## WORK TO COMPLETE
Return every one of the items below verbatim, line by line, with nothing changed.

## Item position entries
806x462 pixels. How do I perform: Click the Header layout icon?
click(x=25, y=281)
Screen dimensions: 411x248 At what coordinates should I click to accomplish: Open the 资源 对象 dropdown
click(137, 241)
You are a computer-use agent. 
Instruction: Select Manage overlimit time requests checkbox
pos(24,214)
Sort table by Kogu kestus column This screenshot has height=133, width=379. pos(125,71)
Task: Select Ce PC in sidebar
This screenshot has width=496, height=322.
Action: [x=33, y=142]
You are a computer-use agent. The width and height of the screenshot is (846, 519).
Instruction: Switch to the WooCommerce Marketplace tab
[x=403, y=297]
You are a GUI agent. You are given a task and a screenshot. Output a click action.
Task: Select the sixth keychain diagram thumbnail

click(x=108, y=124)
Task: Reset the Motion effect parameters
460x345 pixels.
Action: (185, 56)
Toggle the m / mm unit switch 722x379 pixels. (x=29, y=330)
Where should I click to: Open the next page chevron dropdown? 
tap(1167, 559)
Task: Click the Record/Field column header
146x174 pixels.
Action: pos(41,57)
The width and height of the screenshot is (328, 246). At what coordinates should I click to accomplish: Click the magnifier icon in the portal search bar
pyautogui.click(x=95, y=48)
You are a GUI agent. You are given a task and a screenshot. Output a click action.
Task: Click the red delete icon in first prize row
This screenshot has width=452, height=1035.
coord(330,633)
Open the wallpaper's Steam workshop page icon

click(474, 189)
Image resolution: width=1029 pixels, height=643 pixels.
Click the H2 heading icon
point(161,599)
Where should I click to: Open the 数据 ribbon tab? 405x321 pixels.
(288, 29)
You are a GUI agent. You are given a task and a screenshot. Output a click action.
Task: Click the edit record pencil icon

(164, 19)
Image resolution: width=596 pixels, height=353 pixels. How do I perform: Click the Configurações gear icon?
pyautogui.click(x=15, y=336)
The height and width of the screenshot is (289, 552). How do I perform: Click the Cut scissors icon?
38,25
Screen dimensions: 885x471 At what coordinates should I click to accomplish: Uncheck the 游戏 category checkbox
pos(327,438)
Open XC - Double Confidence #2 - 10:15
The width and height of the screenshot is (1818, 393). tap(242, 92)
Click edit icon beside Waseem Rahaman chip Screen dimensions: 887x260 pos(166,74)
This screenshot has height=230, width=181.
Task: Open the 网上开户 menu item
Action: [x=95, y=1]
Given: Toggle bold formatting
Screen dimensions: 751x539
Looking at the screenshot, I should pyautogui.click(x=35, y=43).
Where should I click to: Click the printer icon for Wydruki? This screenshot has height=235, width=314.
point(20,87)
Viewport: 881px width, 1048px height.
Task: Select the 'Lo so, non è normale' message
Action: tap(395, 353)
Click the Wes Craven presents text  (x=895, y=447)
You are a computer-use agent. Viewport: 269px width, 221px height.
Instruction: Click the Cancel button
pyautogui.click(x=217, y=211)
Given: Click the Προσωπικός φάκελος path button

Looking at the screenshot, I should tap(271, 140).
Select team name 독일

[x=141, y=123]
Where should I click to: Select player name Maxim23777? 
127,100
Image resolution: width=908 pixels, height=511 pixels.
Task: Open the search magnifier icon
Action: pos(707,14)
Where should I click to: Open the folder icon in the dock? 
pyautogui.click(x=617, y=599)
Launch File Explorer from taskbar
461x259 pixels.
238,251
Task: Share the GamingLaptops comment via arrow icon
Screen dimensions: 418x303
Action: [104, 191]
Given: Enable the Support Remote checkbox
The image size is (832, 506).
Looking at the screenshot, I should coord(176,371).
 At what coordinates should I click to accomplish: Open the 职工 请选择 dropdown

## SOLUTION TO THE PROBLEM
806x462 pixels. How do I perform: Click the Header layout icon?
click(x=25, y=281)
Screen dimensions: 411x248 At what coordinates should I click to accomplish: Open the 资源 对象 dropdown
click(137, 241)
You are a computer-use agent. 
Instruction: Select Manage overlimit time requests checkbox
pos(24,214)
Sort table by Kogu kestus column This screenshot has height=133, width=379. pos(125,71)
Task: Select Ce PC in sidebar
This screenshot has width=496, height=322.
Action: [x=33, y=142]
You are a computer-use agent. The width and height of the screenshot is (846, 519).
Instruction: Switch to the WooCommerce Marketplace tab
[x=403, y=297]
You are a GUI agent. You are given a task and a screenshot. Output a click action.
Task: Select the sixth keychain diagram thumbnail

click(x=108, y=124)
Task: Reset the Motion effect parameters
460x345 pixels.
Action: (185, 56)
Toggle the m / mm unit switch 722x379 pixels. (x=29, y=330)
Where should I click to: Open the next page chevron dropdown? 
tap(1167, 559)
Task: Click the Record/Field column header
146x174 pixels.
Action: pos(41,57)
The width and height of the screenshot is (328, 246). At what coordinates should I click to accomplish: Click the magnifier icon in the portal search bar
pyautogui.click(x=95, y=48)
You are a GUI agent. You are given a task and a screenshot. Output a click action.
Task: Click the red delete icon in first prize row
This screenshot has width=452, height=1035.
coord(330,633)
Open the wallpaper's Steam workshop page icon

click(474, 189)
Image resolution: width=1029 pixels, height=643 pixels.
Click the H2 heading icon
point(161,599)
Where should I click to: Open the 数据 ribbon tab? 405x321 pixels.
(288, 29)
You are a GUI agent. You are given a task and a screenshot. Output a click action.
Task: Click the edit record pencil icon

(164, 19)
Image resolution: width=596 pixels, height=353 pixels. How do I perform: Click the Configurações gear icon?
pyautogui.click(x=15, y=336)
The height and width of the screenshot is (289, 552). How do I perform: Click the Cut scissors icon?
38,25
Screen dimensions: 885x471 At what coordinates should I click to accomplish: Uncheck the 游戏 category checkbox
pos(327,438)
Open XC - Double Confidence #2 - 10:15
The width and height of the screenshot is (1818, 393). tap(242, 92)
Click edit icon beside Waseem Rahaman chip Screen dimensions: 887x260 pos(166,74)
This screenshot has height=230, width=181.
Task: Open the 网上开户 menu item
Action: [x=95, y=1]
Given: Toggle bold formatting
Screen dimensions: 751x539
Looking at the screenshot, I should pyautogui.click(x=35, y=43).
Where should I click to: Click the printer icon for Wydruki? This screenshot has height=235, width=314.
point(20,87)
Viewport: 881px width, 1048px height.
Task: Select the 'Lo so, non è normale' message
Action: tap(395, 353)
Click the Wes Craven presents text  (x=895, y=447)
You are a computer-use agent. Viewport: 269px width, 221px height.
Instruction: Click the Cancel button
pyautogui.click(x=217, y=211)
Given: Click the Προσωπικός φάκελος path button

Looking at the screenshot, I should tap(271, 140).
Select team name 독일

[x=141, y=123]
Where should I click to: Select player name Maxim23777? 
127,100
Image resolution: width=908 pixels, height=511 pixels.
Task: Open the search magnifier icon
Action: pos(707,14)
Where should I click to: Open the folder icon in the dock? 
pyautogui.click(x=617, y=599)
Launch File Explorer from taskbar
461x259 pixels.
238,251
Task: Share the GamingLaptops comment via arrow icon
Screen dimensions: 418x303
Action: [104, 191]
Given: Enable the Support Remote checkbox
The image size is (832, 506).
Looking at the screenshot, I should coord(176,371).
 At what coordinates should I click to accomplish: Open the 职工 请选择 dropdown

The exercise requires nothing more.